The Michigan foursome tackle issues of love and relationships through ballads and appealing pop tracks. The album is endearing, but the group failed to take any risks this time around. An overabundance of saccharine-sweet songs requiring little interpretation is peppered throughout the album. They have a simple, yet memorable structure, giving them radio-friendly potential.
“Never Let you Down” is infectiously upbeat, an obvious pick for the first single. “Only Words” and “I Want All Of You” are equally buoyant. Perhaps the most impressive tracks are “Medicate Myself,” “Wonderful Waste” and “Local Boys,” which are hard-rocking tracks full of vitality. After all, we must remember “verve” means “energy and liveliness” and the name is not overextended on the Verve Pipe, who seem almost guaranteed to reclaim their position in today’s music scene.
— Kara Deniz
Not much can be said about Hex Appeal, The Wonton’s debut full-length CD, except … “Do the Wonton!” The band’s theme song will prove to be this year’s rock ‘n’ roll anthem. It has some of the catchiest hooks of the past decade – imagine if “Twist and Shout” mixed with the Dead Kennedys’ “Holiday in Cambodia.” It sounds like a combination that wouldn’t work, but singer/songwriter Dean Hsieh pulls it off.

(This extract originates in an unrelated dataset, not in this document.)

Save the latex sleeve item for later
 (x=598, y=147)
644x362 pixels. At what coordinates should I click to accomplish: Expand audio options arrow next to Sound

Although the CD sounds quite dated (think the Ramones’ debut album), the songs are catchy and fun. “No-Goodnik” has the spunky quirkiness of old Queers, while an ’80s goth/new-wave influence slithers into “Snake Eyes.” The Austin, Texas trio stays interesting by infusing different styles into their trashy-punk concoction.
Hex Appeal is 40 minutes of bad ass attitude complete with black makeup and dog collars. If you’re in the mood for an extra punkin’ good time, make sure to get this CD, which comes complete with the “Do the Wonton” video. It’ll change your life.
— Neal Ramirez and Jeremy Smith
The Wontons will play The Balcony Nov. 10.
Rudy Ratzinger is one sick motherfucker. Sick in that he has a penchant for decorating CDs with photographs of corpses in decay. Sick in that his lyrical themes tend to center around hell, blood, death and agony. And sick in that his uber-dark industrial outfit :wumpscut: cranks out some of the most abrasive music you will ever listen to.
“Opening the Gates of Hell” is a typical :wumpscut: distorto-synth opener a la “Golgotha” (from 1997s Embryodead) or “Soylent Green” (see 1993s Music For A Slaughtering Tribe). Keys brood, Ratzinger shrieks, loops groove … it’s insane. The title track later slows things down, but doesn’t soften the mood, as blast-drum beats kick on entrancing vocoder-laced vocals. Then there’s the brutal and blasphemous “Christfuck” which is just too cool for words.
Unfortunately, the momentum doesn’t fully maintain throughout the album. The dragging “Line Of Corpses” tries the listener’s patience, and the token pissed-off-goth-chick-spoken-word cut, “Dr. Thodt,” is just plain annoying. It’s not a perfect set. It’s not as solid as some of Ratzinger’s previous efforts. But it’s oh so heavy. It’s sick. You just gotta hear it.